Before we had ALVIN — or proper submarines for that matter — the best way to get to the seafloor was by using a diving bell. Originally made from recycled church bells, these diving apparatuses protected their passengers from the murky depths in a bubble of air. Our friends at Oobject have assembled nine of the best.
When you’re done diving into these, check out a few decommissioned subs, their claustrophobic torpedo rooms, and these nine bathing machines.
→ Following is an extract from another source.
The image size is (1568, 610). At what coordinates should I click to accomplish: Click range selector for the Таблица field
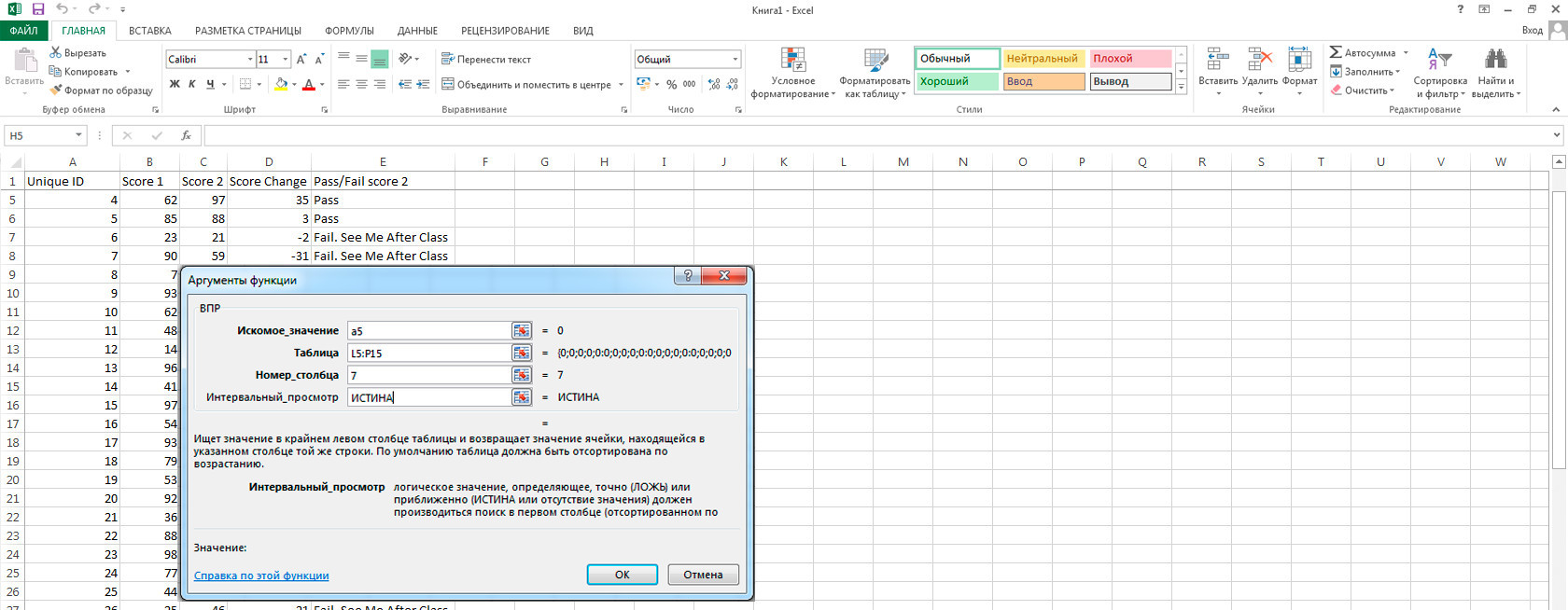pyautogui.click(x=521, y=353)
James Gillray: Going down in a Diving Machine, 1801
McCann Rescue Chamber
Cutaway drawing of the device used to rescue 33 crewmen from the sunken submarine USS Squalus (SS-192) in May 1939.
Diving bell from 1700s
Divers stood inside this thing which literally looks like a bell and recovered 50 cannons from a sunken ship, without being able to see where they were going.
Edmund Halley’s 17th Century Diving Bell
A kind of technology that is more Pirates of the Caribbean than steampunk.
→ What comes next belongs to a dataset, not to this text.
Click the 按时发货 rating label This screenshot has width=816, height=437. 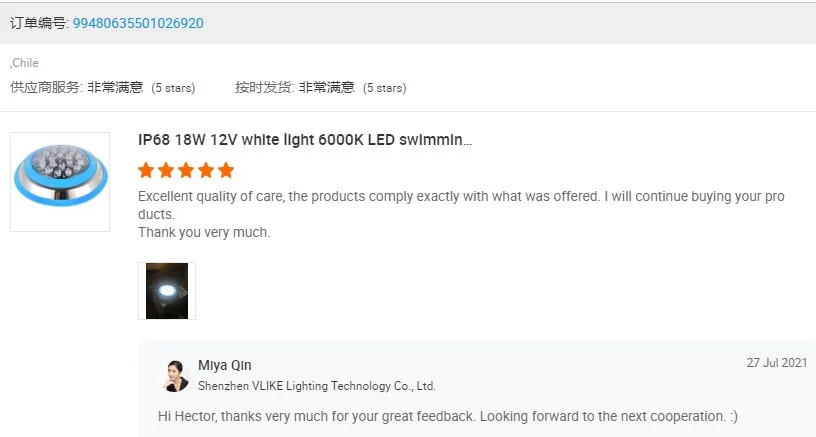[x=264, y=88]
Alexander the Great Diving Bell
A 16th century engraving of Alexander the Great being lowered in a glass diving bell.
Renaissance Diving Bell by Niccolo Fontana Tartaglia
From Tartaglia’s 1551: methods for raising sunken ships, which includes several designs for diving bells
Diving Bell used by Brunel
Brunel used this to inspect his Thames tunnel
George Leybourne’s great song : Down in a diving bell
An unlikely topic for a hit song.
1920s Diving apparatus
Not strictly a diving bell at this stage, since diving helmets and bells had diverged, but glass spheres in the same vein as those from Alexander the Great’s time. This was an illustration from the Strand magazine for Conan Doyle’s Atlantean adventure novel The Maracot Deep.